Wednesday February 22nd, 2017 at 9:01 PM.
Today is my mom’s birthday. I think I need to issue a retraction (I don’t know if I am using this word properly) , my mom was not doing something she shouldn’t have been doing, she just left her phone in someone’s truck.
It is now 9:12 PM.
My roommate and I were just talking. Once she starts she doesn’t stop.
I got my mom a birthday gift, but she still hasn’t told me whether or not she has opened. I feel bad that she is alone on her birthday, and the situation at home is still going on.
I finished my book which was the most important thing I had to do today.
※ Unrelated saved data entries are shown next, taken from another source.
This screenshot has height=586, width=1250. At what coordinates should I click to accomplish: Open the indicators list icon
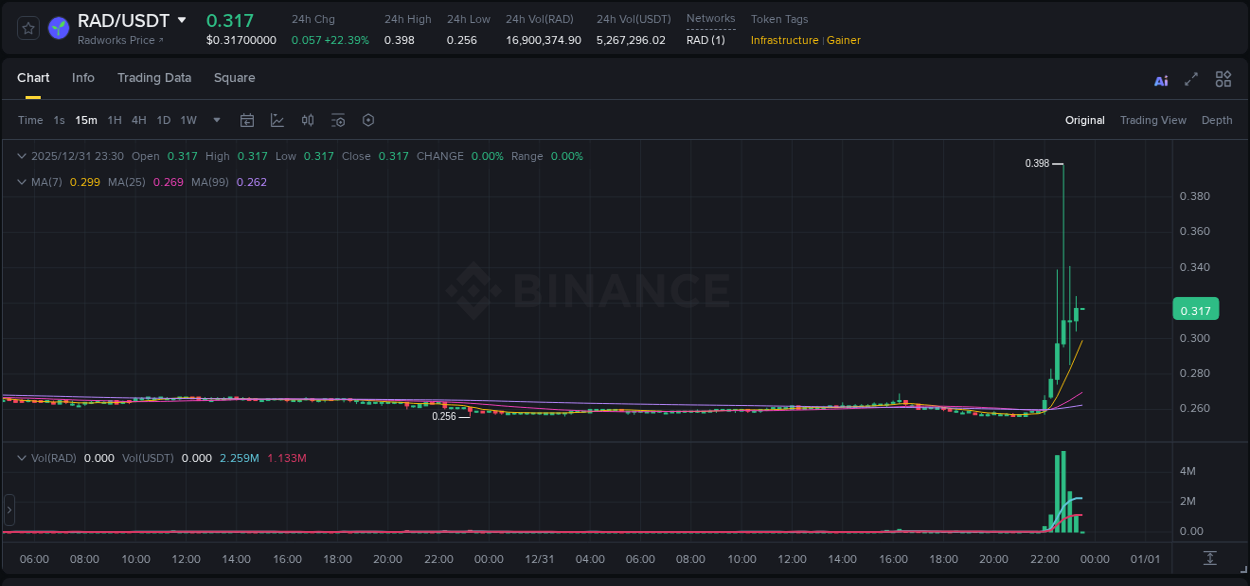tap(338, 120)
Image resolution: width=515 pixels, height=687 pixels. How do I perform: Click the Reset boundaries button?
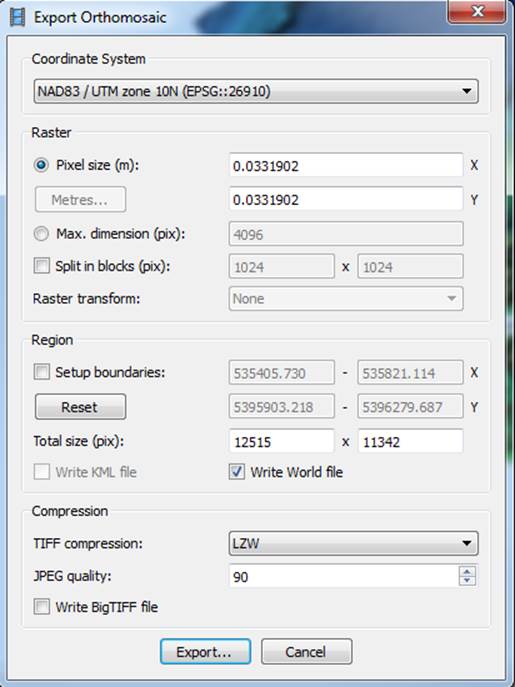point(81,407)
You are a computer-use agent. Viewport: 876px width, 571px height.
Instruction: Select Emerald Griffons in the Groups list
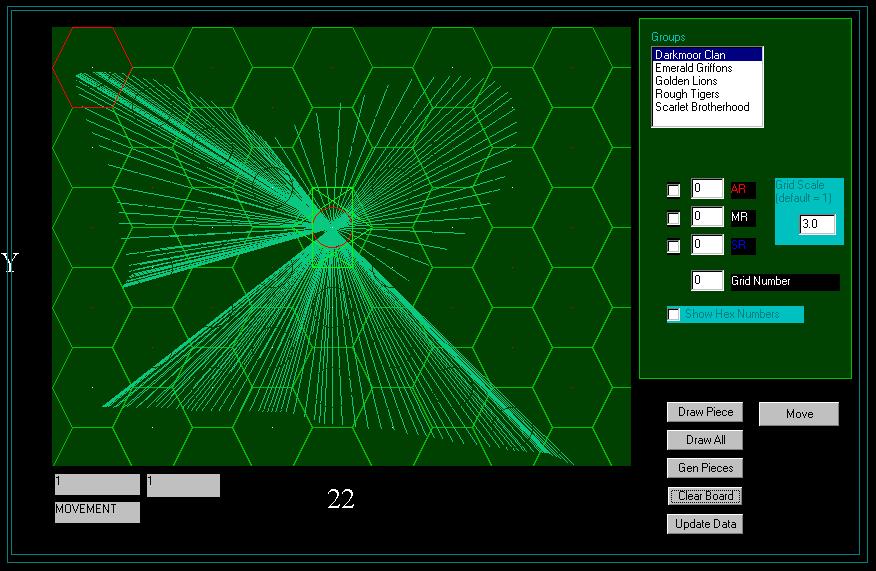point(706,68)
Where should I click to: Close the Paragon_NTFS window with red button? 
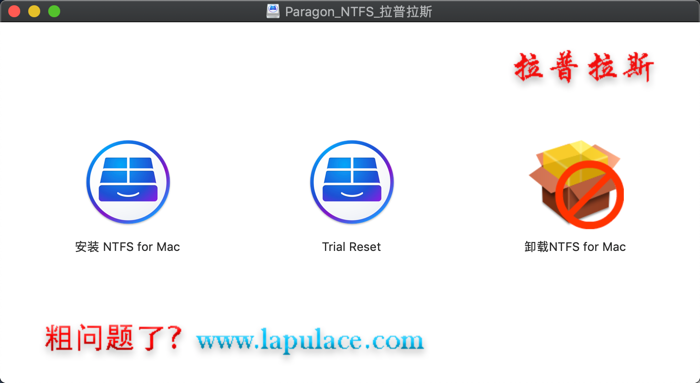click(14, 11)
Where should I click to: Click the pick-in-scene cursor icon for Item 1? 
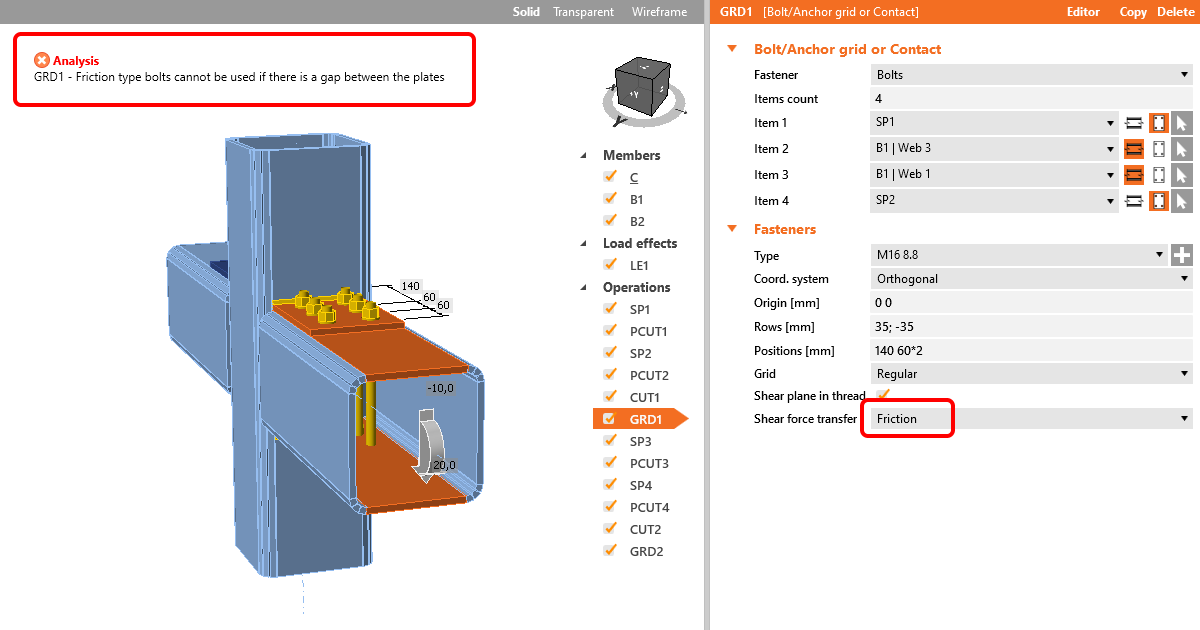pyautogui.click(x=1181, y=123)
I finished around 7:30 PM, and I ended up with 12 pages of hand written notes.
I am definitely looking forward to only having 2 classes tomorrow, and on Friday, since I am skipping my 3rd class on Friday, and it’s the class I like the least.
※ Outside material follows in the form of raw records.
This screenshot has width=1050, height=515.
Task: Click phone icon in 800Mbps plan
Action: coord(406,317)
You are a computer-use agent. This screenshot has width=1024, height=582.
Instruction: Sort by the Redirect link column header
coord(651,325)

I started my calculus homework today too, already have a 29 %.
I fed my caffeine addiction today as well. Like my philosophy professor said “a drug addiction is only bad once you run out of drugs”.
I am hoping that tomorrow and Friday go by relatively quickly.
My aunt is visiting for the weekend, and that is why I am going home this weekend. Although, I think my mom would’ve wanted me to come home this weekend anyway, after what happened last weekend.
I ate a turkey burger for dinner today, absolutely disgusting. I am honestly surprised that I finished it, but I feel really bad about wasting food. Especially here, because you have to give your dirty dishes to a person.
It is now 9:24 PM.
My high of the day – finishing my book. Also, my mom finally answering was cool. My low of the day – I think my mom was alone today, and that sucks.
It is now 9:27 PM.
A little update:
It is now 9:32 PM.
All I can hear are the girls next door to me getting ready to go out, and it may be the most depressing thing, because I know that’ll never be me, but a part of me would like it to be.